Bradley still needs to improve as a hitter and he might struggle against left-handed pitchers this coming year. There also is a very good chance his offensive totals in 2014 won't come close to Choo's.
But the Red Sox aren't thinking about just 2014. They are thinking long term. And Choo, while he'd fit an immediate need, isn't a necessity in the long term plan.
The Red Sox won't offer a mega deal to any free agent unless that free agent is a perfect fit and matches the immediate and longterm plan.
The Red Sox seem willing and ready to make the center field position Jackie Bradley Jr.'s to lose this spring training.
Center fielders Jacoby Ellsbury (Yankees) and Curtis Granderson (Mets) and right fielder Carlos Beltran (Yankees) all are off the market.
The most realistic option in terms of free agency was the Red Sox signing Beltran and moving Shane Victorino to center field. But with option ending this week, Bradley likely will be given every shot in spring training to win the job.
Yes, there still is a chance the Red Sox could make a trade for another outfielder. But they feel comfortable with Bradley in center. And they also feel comfortable with moving Victorino to center if Bradley shows he is unready during spring training.
But Cherington said this past week he wants to keep Victorino in right field.
If the Red Sox are to add any outfielder via free agency or trade, the addition most likely will be a right-handed hitter to complement Bradley, a left-handed hitter who is a better hitting against righties. This platoon outfielder doesn't just have to be a center fielder either. Victorino could shift to center on days when Bradley sits.

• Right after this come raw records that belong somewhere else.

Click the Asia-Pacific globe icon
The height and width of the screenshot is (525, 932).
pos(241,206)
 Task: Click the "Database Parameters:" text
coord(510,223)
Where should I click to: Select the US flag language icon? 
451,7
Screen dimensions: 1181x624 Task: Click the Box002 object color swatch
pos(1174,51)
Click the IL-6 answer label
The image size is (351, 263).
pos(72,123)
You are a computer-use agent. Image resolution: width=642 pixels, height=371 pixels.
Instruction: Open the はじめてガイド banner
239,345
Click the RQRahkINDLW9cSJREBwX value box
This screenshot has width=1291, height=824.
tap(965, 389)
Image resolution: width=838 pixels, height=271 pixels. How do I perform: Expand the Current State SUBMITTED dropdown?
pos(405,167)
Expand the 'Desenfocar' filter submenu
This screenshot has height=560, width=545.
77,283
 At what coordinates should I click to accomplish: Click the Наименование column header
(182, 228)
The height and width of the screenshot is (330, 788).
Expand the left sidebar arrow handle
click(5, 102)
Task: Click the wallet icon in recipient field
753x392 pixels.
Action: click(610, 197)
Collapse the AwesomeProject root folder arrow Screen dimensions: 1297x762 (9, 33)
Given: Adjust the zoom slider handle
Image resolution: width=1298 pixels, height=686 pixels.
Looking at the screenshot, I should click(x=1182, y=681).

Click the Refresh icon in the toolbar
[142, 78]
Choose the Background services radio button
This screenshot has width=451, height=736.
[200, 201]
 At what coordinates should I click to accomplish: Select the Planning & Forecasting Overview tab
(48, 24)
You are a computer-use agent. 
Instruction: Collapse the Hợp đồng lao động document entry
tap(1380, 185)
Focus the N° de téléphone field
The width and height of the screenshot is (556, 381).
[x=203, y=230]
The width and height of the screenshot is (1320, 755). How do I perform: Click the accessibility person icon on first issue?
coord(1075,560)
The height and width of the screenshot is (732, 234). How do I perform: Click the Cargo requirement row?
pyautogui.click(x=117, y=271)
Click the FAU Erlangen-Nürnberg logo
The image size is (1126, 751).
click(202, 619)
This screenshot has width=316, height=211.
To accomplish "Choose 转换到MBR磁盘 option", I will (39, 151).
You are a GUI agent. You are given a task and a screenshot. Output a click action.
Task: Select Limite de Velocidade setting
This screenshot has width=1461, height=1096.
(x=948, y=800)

Michael Morse, Rajai Davis, Franklin Gutierrez and Delmon Young are four right-handed hitting platoon options on the free agent market.
LOOKING FOR INFIELDER
The Red Sox have had off and on dialogue with free agent shortstop Stephen Drew, but nothing recently.
"Obviously we feel pretty good about our alternative at shortstop (Xander Bogaerts) but we'll see what happens the rest of the way," Cherington said.
Cherington hopes to add an infielder to the left-side of some kind.
"Whether it be a more prominent player or more of a complementary player," he said.
The Red Sox' need to add a left-handed infielder likely is a result of not knowing what to except from third baseman Will Middlebrooks. If the Red Sox were to sign a shortstop, they would move Xander Bogaerts to third base for the time being and possibly try to deal Middlebrooks.
Rafael Furcal is no longer an option. He signed with the Marlins.
Third baseman Eric Chavez, who just turned 36, is someone the Red Sox were interested in last year. He batted .281/.332/.478/.810 in 254 plate appearances for the Diamondbacks last season. Michael Young, another third baseman on the market, has reached out to the Red Sox, according to Peter Gammons, but the 37-year-old's power has declined over the past two years.